→ YOUR OBJECTIVE
Everything from the first line of the material below through the line containing "You are a computer-use agent. The" is to be printed exactly, and nothing more.

*-*-*

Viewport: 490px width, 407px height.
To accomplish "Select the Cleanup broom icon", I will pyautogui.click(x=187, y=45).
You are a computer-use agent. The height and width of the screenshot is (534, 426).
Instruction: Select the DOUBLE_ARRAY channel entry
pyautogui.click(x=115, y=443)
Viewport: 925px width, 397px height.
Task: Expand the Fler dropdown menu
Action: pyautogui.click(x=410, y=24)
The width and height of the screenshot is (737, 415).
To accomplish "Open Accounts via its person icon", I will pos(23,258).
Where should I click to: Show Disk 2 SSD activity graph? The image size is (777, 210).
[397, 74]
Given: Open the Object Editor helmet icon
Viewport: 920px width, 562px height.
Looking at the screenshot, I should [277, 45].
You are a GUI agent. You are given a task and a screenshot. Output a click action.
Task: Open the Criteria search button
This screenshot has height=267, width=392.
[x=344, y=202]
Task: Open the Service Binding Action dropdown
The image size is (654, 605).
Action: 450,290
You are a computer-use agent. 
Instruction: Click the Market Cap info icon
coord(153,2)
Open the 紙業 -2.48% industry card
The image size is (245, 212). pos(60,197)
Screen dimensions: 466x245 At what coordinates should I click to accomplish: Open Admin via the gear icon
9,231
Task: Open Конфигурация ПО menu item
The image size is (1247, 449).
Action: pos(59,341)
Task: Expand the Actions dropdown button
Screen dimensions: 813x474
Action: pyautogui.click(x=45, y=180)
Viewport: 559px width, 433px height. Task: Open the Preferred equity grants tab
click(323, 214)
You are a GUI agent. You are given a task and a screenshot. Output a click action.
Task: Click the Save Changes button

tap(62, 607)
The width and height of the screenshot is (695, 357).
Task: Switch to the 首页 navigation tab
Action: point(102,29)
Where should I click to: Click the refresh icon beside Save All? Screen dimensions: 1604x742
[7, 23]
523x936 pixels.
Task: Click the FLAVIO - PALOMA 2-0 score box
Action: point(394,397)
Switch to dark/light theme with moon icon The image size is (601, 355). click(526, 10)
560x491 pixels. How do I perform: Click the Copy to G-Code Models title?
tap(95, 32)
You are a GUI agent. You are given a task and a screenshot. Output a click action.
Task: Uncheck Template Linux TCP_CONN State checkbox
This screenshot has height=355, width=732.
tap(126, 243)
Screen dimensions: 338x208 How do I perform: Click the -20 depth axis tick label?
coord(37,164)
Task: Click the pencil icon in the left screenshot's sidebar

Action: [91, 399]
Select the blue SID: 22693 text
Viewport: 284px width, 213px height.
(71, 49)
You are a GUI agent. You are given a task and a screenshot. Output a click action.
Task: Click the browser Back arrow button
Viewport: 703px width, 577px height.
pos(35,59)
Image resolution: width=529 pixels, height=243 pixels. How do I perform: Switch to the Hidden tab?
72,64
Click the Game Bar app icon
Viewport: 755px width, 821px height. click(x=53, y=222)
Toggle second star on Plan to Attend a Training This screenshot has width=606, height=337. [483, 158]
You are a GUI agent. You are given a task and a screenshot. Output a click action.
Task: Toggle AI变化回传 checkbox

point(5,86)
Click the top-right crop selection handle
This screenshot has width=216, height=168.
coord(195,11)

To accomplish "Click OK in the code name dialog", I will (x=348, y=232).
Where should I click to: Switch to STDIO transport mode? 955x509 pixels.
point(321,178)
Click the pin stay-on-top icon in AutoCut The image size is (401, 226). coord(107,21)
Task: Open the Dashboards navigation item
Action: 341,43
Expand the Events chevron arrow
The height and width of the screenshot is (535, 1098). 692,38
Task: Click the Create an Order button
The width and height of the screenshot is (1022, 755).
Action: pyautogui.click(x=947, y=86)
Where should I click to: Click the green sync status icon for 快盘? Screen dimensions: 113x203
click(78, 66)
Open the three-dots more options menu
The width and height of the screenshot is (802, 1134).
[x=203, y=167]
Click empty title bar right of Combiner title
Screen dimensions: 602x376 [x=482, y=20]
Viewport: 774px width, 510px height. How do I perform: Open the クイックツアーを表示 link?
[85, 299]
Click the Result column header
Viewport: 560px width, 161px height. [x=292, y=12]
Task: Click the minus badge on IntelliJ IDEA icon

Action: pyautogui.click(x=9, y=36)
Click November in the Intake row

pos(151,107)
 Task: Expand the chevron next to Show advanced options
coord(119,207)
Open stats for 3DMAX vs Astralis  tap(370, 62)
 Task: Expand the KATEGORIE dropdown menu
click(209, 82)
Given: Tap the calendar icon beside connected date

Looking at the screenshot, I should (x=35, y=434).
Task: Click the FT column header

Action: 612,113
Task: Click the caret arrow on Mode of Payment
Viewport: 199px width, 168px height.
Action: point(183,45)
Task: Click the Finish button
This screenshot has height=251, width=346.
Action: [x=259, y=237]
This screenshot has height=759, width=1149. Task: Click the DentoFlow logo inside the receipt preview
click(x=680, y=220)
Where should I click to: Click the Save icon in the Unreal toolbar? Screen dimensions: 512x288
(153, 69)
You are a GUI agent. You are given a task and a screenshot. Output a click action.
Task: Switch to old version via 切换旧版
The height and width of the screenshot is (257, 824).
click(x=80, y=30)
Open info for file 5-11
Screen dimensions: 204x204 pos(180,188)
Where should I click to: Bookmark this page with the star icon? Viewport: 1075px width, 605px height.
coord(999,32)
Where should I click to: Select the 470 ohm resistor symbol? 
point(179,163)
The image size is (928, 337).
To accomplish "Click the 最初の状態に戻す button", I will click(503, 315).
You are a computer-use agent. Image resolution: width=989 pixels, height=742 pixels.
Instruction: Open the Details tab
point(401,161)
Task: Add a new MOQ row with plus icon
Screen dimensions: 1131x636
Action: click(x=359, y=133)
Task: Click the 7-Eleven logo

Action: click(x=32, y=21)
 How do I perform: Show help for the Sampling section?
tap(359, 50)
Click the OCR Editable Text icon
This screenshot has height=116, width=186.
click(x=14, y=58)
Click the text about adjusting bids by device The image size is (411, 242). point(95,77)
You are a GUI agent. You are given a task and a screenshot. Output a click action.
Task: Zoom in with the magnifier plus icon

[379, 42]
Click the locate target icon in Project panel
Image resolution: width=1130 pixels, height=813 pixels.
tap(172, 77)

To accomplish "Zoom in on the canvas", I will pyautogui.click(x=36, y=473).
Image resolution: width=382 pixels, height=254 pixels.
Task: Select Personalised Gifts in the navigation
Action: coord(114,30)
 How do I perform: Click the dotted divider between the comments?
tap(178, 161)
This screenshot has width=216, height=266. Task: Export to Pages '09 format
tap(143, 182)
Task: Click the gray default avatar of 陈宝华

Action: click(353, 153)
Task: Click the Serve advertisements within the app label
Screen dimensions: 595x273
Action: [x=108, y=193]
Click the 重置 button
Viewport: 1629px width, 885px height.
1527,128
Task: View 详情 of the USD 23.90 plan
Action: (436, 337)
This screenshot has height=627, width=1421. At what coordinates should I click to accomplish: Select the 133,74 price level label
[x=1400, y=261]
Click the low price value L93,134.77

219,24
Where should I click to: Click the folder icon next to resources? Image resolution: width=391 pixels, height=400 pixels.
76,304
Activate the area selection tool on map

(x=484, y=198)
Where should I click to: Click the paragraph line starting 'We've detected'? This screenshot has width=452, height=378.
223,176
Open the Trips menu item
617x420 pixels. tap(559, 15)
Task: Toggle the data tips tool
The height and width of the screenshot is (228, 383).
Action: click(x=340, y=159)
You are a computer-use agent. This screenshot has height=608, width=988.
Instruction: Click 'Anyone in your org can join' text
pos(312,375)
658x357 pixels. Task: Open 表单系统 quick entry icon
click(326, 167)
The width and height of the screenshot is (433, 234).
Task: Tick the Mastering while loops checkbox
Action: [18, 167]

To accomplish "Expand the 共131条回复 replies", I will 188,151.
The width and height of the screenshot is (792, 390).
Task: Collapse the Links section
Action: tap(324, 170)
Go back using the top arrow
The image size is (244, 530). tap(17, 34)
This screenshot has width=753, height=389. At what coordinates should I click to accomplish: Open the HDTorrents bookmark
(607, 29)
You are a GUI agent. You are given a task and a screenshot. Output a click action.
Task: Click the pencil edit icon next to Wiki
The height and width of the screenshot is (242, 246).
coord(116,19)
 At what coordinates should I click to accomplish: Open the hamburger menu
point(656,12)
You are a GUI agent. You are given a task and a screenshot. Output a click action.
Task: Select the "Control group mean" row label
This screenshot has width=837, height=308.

*-*-*

→ SOLUTION TO THIS TASK
Viewport: 490px width, 407px height.
To accomplish "Select the Cleanup broom icon", I will pyautogui.click(x=187, y=45).
You are a computer-use agent. The height and width of the screenshot is (534, 426).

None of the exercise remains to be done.